Ade and I made our way to Barking Riverside, where we had a walk with Matt and two London Met students scheduled in the area. Through our walk, we encountered and passed through many areas facing rapid development and gentrification.

We had a really thoughtful discussion about the community and the development of Barking Riverside was had, we came to the conclusion that the construction plan is quite flawed due to the lack of emphasis on providing residents outlets for self-expression and safe spaces. Ultimately, with a rising population, but a lack of community spaces for people to come together, it could only cause more harm than good: for example, there could be an increased crime rate and more gang activity, as young people will have nowhere to discuss their issues, and therefore result to crime to express their frustrations. We saw a community space in our local area, Everyone’s Warehouse, which provided a multitude of tools for self-expression, including a designated clothing design space, a podcast room, a communal kitchen, and so much more. Unfortunately, as many may know, the Warehouse was taken away from the community, disregarding the £9 million investment to get the place up and running, and the outrage and protests the residents had when it was announced the Warehouse was being shut down.

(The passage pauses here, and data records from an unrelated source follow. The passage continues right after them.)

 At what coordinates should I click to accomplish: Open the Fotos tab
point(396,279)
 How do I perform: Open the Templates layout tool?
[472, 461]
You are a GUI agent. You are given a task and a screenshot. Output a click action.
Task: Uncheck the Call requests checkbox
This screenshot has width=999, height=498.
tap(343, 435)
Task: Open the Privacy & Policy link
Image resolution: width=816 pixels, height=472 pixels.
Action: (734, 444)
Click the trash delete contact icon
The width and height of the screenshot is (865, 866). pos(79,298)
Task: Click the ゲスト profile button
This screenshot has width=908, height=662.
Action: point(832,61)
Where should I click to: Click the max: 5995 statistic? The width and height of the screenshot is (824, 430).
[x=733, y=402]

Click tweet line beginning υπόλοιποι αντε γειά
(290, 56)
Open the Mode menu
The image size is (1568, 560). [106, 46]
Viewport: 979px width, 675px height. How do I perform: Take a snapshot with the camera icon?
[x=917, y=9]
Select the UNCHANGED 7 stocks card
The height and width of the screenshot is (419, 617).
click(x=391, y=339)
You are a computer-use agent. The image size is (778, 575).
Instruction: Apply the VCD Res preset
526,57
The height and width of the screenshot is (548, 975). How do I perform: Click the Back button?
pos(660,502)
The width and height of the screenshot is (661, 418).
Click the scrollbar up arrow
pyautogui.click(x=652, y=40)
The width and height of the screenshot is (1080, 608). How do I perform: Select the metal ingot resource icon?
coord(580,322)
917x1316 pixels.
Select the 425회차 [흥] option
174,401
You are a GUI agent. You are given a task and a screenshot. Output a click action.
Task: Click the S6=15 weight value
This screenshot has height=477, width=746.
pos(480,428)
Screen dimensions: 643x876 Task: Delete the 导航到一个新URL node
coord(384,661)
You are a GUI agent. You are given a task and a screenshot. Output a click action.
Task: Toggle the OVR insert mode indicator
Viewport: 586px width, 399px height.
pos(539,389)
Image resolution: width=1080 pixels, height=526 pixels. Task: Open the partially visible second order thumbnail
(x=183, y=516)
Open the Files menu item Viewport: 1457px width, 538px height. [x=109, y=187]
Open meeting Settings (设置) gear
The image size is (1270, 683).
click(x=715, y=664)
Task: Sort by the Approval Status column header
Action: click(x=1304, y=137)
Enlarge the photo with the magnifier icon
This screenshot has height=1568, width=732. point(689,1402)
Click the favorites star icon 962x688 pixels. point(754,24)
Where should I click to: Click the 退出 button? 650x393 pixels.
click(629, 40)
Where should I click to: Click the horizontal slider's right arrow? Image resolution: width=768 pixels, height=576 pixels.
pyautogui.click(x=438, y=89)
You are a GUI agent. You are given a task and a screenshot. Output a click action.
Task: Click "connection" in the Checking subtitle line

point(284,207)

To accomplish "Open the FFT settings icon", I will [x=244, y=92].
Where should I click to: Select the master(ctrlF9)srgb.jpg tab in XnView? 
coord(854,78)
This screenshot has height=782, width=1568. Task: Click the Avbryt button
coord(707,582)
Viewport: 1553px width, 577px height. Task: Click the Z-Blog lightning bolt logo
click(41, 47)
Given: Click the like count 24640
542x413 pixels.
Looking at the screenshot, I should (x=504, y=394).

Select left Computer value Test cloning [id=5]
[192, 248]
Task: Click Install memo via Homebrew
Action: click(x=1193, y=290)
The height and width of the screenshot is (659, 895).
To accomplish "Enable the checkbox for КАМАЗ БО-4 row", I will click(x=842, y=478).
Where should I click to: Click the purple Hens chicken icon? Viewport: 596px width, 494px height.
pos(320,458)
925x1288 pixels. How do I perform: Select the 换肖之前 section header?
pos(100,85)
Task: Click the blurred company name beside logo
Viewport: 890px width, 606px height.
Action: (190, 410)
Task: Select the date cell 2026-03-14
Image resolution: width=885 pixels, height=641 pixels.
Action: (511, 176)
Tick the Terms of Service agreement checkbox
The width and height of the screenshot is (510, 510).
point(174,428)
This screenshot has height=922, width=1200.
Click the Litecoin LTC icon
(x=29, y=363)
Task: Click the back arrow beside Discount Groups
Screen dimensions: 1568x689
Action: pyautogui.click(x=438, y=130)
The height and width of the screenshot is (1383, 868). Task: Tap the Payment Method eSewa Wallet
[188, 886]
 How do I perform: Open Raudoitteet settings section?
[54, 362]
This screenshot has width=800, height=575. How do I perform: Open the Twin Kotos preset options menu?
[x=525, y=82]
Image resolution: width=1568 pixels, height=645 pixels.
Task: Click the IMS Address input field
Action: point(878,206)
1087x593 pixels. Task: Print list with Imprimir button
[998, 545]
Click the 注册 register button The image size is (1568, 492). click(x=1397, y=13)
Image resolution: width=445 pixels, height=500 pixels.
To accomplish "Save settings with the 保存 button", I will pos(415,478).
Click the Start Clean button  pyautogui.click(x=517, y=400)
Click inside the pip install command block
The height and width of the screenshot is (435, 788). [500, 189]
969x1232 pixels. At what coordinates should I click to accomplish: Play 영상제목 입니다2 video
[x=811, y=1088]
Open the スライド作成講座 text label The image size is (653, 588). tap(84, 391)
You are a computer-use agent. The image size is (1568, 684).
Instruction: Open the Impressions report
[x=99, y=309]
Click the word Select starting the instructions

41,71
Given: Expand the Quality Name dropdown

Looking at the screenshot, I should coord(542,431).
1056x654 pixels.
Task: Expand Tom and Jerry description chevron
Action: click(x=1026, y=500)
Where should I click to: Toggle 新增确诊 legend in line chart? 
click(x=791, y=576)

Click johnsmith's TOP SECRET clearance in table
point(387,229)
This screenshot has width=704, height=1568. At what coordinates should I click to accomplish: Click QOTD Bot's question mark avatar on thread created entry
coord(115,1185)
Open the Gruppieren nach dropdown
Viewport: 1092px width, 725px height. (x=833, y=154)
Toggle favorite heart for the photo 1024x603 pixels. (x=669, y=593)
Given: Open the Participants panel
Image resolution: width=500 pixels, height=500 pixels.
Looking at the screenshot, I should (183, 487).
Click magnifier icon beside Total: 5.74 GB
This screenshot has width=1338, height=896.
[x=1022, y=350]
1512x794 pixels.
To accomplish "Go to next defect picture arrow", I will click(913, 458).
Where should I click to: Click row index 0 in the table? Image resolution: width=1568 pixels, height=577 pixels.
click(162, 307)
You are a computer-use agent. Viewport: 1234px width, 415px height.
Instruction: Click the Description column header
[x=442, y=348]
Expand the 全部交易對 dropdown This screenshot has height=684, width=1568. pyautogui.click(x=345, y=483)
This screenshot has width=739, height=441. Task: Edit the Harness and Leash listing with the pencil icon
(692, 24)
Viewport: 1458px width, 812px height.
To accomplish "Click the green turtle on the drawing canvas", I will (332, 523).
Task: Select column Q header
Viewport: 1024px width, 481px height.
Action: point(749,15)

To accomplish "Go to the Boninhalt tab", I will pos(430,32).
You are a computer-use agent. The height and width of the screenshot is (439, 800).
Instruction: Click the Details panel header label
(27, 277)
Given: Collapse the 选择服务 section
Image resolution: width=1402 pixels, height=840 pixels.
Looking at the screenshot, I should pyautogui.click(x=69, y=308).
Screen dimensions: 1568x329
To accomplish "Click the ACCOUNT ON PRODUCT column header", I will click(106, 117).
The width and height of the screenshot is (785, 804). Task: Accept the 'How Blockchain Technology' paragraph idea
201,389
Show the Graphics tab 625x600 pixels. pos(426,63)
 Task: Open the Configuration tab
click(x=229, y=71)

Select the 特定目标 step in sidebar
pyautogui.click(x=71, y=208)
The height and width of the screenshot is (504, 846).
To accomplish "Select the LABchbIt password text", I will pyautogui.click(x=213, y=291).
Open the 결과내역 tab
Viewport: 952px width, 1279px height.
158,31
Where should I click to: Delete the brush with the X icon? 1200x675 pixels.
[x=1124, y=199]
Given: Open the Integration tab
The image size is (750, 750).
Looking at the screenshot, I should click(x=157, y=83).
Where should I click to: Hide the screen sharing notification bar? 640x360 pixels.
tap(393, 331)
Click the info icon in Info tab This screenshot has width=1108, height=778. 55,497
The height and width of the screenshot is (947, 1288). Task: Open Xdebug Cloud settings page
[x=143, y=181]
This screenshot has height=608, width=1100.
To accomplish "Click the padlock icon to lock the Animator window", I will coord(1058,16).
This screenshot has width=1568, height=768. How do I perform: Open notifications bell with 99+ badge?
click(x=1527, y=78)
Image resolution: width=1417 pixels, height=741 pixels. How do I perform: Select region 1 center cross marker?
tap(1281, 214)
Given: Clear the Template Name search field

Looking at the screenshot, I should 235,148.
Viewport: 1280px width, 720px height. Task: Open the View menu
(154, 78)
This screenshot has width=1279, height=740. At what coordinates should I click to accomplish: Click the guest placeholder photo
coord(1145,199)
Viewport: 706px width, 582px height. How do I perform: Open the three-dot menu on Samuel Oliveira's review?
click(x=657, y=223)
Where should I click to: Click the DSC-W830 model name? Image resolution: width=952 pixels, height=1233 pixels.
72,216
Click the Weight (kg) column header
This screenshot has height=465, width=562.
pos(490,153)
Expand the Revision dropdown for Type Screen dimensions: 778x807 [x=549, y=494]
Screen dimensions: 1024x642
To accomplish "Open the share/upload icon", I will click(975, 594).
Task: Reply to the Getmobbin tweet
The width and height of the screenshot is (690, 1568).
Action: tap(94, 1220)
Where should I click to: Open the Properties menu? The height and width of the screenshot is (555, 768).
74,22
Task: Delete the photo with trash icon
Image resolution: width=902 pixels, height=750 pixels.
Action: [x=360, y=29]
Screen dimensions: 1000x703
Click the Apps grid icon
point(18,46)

As someone who used to use the Warehouse prior to its closure, I remember how upsetting the whole debacle was, as I myself witnessed how that place brought people together, how it made many feel safe and comfortable, and how it is now going to be replaced for even more housing.  

This educational conversation we had with the London Met students was very informative, and a lovely last activity to finish off my placement.

I would especially like to thank Thames Life, for giving me this special opportunity to have my placement at their charity: in the span of just one week, I had learnt so much and faced so many new experiences. Working at Thames Life was a pleasant break from my ordinary school routine, just as much as it was work experience; working with the community and helping the community was very enjoyable overall. I am beyond grateful to all the team, for supervising me and guiding me throughout my journey at their charity.